Selfish grannies!

A New York Times faux-trend story about "glam-mas" who can't be bothered with the little ones.

Published March 5, 2009 11:36PM (EST)

If the New York Times is looking to cut costs, maybe it's time to cut back on its lifestyle coverage. It's increasingly unreadable, and recently two style stories struck me as hoaxes. One was definitely a hoax, about the nonexistent "Dating a Banker Anonymous" group, supposedly established for women having to cut back because their banker boyfriends are less flush or out of work. Last week the Times had to apologize for falling for a spoof. Today, Thursday Styles struck again, with a new faux-trend story: "When Grandma Can't Be Bothered," about grandmothers who won't take care of their grandchildren.

Based on the real-life testimony of exactly ONE grandmother who admits she won't baby-sit for her grandkids, Judy Connors (who must love being the face of the New Selfish Granny!) the article is sourced to psychologists, a Web site product manager and some complaining moms, mainly complaining about their mothers-in-law.

Even though the New York Times only identified ONE woman who doesn't care to care for her grandkids, we learn that this "trend" has a name -- "so-called 'glam-mas'," says the Times, though the writer doesn't even bother to tell us who uses this so-called term.

I don't want to be a trend story based on anecdotes, myself, but in my entire life, I have literally never met ONE, not ONE, grandmother -- or grandfather, for that matter, but as in the world of Styles, the bad behavior of women is usually under the microscope -- who didn't want to care for their grandkids if they were able. Geography, health and other family issues may interfere; sometimes Mom or Dad isn't totally happy with the "care" grandparents may provide, but this has never been a topic I've ever heard anyone complain about. My own mother-in-law was astonishingly involved in caring for my daughter from the day she was born and I miss her every day.

But once again, women are misbehaving, and they must be called out by the Times. It reminds me of Lisa Belkin's "opt-out revolution" that wasn't. I clicked on the link to Urban Baby, the Web site that's the Times' main source for the selfish granny trend, and the lead item was this blog comment:

"I feel so emotionally ragged.
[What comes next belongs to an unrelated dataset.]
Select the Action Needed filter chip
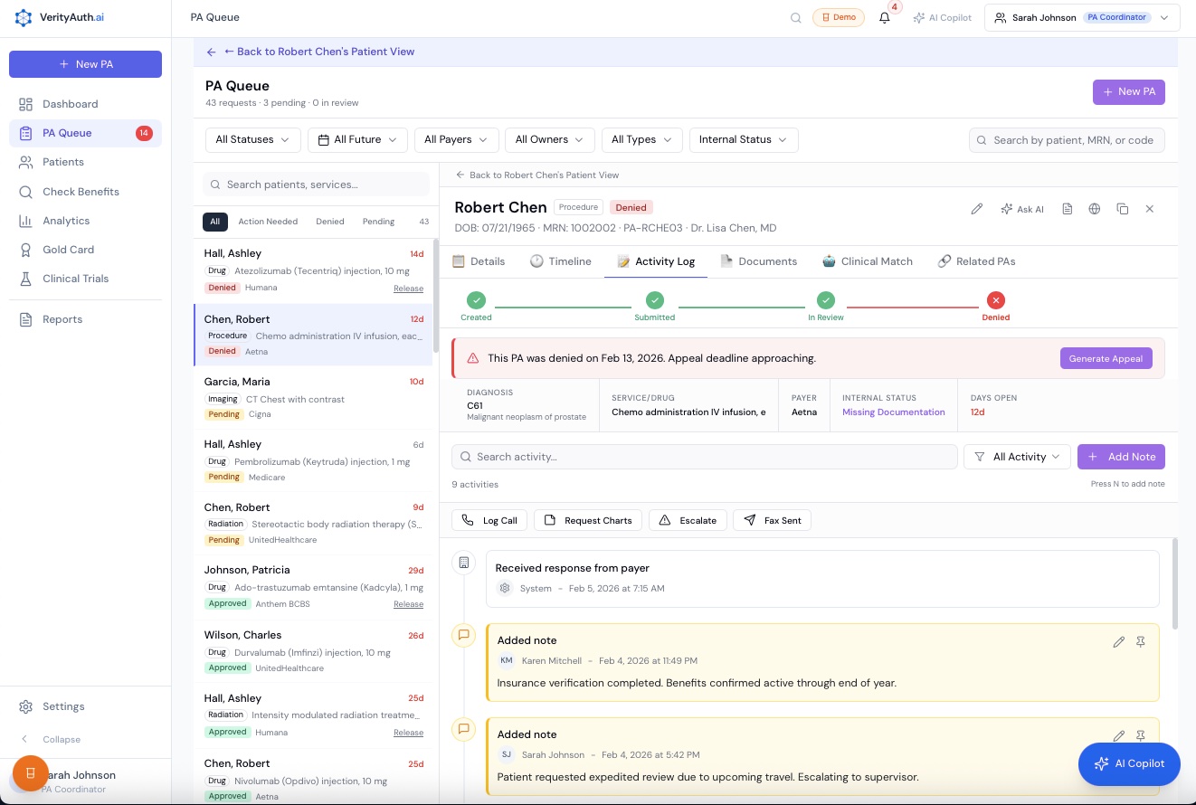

DH transfers money to an account for me each month for expenses- last month he missed the date to transfer and my nanny's check bounced...I just feel horrible about this, I'm SAHM right now but can't wait to go back to work so I don't feel so dependent and powerless."

I wonder how the nanny felt. Where's her Web site?

Especially with the economy tanking, the Times needs to stop being the house organ of whiny privileged people, or it will skid to oblivion even faster than it already is.